-- begin Extracted information --

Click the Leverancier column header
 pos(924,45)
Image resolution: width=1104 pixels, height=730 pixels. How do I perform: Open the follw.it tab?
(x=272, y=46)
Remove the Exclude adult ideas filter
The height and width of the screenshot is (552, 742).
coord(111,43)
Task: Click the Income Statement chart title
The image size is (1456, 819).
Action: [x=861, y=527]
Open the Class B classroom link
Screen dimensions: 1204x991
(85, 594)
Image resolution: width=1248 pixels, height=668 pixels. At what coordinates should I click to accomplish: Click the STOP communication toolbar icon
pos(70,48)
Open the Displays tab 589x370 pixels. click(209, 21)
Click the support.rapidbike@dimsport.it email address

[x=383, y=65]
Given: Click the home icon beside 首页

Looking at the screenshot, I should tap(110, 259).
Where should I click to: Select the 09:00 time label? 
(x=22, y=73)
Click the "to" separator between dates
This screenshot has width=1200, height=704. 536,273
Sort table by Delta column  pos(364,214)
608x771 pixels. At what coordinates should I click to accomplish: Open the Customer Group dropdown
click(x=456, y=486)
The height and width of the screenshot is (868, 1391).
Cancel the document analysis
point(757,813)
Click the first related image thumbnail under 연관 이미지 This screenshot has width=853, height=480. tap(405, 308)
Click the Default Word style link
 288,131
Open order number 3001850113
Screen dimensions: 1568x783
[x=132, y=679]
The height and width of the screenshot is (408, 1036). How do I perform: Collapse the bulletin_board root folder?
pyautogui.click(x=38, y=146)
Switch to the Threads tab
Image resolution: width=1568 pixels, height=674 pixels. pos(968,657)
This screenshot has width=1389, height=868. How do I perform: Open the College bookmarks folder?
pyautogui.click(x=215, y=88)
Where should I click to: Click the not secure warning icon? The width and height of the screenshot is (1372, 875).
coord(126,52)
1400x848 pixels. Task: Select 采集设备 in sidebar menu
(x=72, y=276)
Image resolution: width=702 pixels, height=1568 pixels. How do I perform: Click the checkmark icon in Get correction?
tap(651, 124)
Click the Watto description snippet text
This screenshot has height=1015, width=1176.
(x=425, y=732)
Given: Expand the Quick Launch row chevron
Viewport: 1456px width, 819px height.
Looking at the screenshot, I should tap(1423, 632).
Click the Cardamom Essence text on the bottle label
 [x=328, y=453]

-- end Extracted information --

Please turn all the rows above into a numbered list, leaving out the blank lines.

1. Click the Leverancier column header
2.  pos(924,45)
3. Image resolution: width=1104 pixels, height=730 pixels. How do I perform: Open the follw.it tab?
4. (x=272, y=46)
5. Remove the Exclude adult ideas filter
6. The height and width of the screenshot is (552, 742).
7. coord(111,43)
8. Task: Click the Income Statement chart title
9. The image size is (1456, 819).
10. Action: [x=861, y=527]
11. Open the Class B classroom link
12. Screen dimensions: 1204x991
13. (85, 594)
14. Image resolution: width=1248 pixels, height=668 pixels. At what coordinates should I click to accomplish: Click the STOP communication toolbar icon
15. pos(70,48)
16. Open the Displays tab 589x370 pixels. click(209, 21)
17. Click the support.rapidbike@dimsport.it email address
18. [x=383, y=65]
19. Given: Click the home icon beside 首页
20. Looking at the screenshot, I should tap(110, 259).
21. Where should I click to: Select the 09:00 time label? 
22. (x=22, y=73)
23. Click the "to" separator between dates
24. This screenshot has width=1200, height=704. 536,273
25. Sort table by Delta column  pos(364,214)
26. 608x771 pixels. At what coordinates should I click to accomplish: Open the Customer Group dropdown
27. click(x=456, y=486)
28. The height and width of the screenshot is (868, 1391).
29. Cancel the document analysis
30. point(757,813)
31. Click the first related image thumbnail under 연관 이미지 This screenshot has width=853, height=480. tap(405, 308)
32. Click the Default Word style link
33.  288,131
34. Open order number 3001850113
35. Screen dimensions: 1568x783
36. [x=132, y=679]
37. The height and width of the screenshot is (408, 1036). How do I perform: Collapse the bulletin_board root folder?
38. pyautogui.click(x=38, y=146)
39. Switch to the Threads tab
40. Image resolution: width=1568 pixels, height=674 pixels. pos(968,657)
41. This screenshot has width=1389, height=868. How do I perform: Open the College bookmarks folder?
42. pyautogui.click(x=215, y=88)
43. Where should I click to: Click the not secure warning icon? The width and height of the screenshot is (1372, 875).
44. coord(126,52)
45. 1400x848 pixels. Task: Select 采集设备 in sidebar menu
46. (x=72, y=276)
47. Image resolution: width=702 pixels, height=1568 pixels. How do I perform: Click the checkmark icon in Get correction?
48. tap(651, 124)
49. Click the Watto description snippet text
50. This screenshot has height=1015, width=1176.
51. (x=425, y=732)
52. Given: Expand the Quick Launch row chevron
53. Viewport: 1456px width, 819px height.
54. Looking at the screenshot, I should tap(1423, 632).
55. Click the Cardamom Essence text on the bottle label
56.  [x=328, y=453]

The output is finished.